PALETA Butternut Squash Apple Soup
8 servings | 1/4 cup each | 30 kcal serving
Ingredients:
1 tablespoon olive oil
1 teaspoon salt & pinch of white ground pepper
1/2 large red onion or 4 whole shallots, peeled & chopped
1/2 teaspoon ground nutmeg
1/2 teaspoon ground ginger
4 sprigs of thyme, leaves removed
4 1/4 pounds butternut squash, peeled, seeded, cut into 1-inch cubes
3 clove of garlic, peeled & left whole
1 Gala apple, peeled, cored, diced
1/2 cup apple cider
4 1/4 cups (or more) vegetable broth
Optional: Chopped fresh chives or toasted pepitas for garnish
Directions:
1. Preheat oven to 400 F.
2. Toss ALL ingredients together (except for Cider & Broth).

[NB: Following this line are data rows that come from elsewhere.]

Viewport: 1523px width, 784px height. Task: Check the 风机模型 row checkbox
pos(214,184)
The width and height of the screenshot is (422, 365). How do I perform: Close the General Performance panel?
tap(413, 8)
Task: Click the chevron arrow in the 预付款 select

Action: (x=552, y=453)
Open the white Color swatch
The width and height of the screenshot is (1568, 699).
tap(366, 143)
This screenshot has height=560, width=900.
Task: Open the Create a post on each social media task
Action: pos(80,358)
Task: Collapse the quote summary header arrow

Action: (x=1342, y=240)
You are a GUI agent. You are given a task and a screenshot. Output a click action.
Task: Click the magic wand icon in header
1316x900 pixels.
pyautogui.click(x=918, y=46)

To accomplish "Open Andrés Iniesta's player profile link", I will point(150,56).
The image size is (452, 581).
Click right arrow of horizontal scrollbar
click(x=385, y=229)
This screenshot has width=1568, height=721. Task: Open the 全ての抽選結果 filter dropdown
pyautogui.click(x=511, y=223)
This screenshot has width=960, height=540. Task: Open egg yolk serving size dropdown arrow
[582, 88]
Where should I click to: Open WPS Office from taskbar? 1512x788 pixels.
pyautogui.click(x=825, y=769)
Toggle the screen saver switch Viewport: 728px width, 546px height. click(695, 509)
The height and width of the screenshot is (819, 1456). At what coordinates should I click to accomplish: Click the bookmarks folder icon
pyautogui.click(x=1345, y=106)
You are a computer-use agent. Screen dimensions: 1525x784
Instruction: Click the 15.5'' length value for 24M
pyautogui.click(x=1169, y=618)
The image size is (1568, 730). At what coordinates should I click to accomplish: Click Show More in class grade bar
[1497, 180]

Place in a baking dish or on a sheet pan and roast uncovered until fork tender.
3. When done, transfer to a blender and add the broth and apple cider. Blend until very smooth and your desired thickness.
4. For large quantities, work in batches, returning the blended soup to a hot saucepan to keep warm.
5. Bring soup to simmer, thinning with more broth if desired. Ladle soup into bowls. Garnish with pepitas, chives or croutons. Serve warm.
Helpful Hints:
Serve the soup as an appetizer in mini-bowls or demitasse cups with toasted pepitas or croutons for an elegant twist on these classic flavors.
Make ahead and reheat before serving; the flavors will be even more prominent.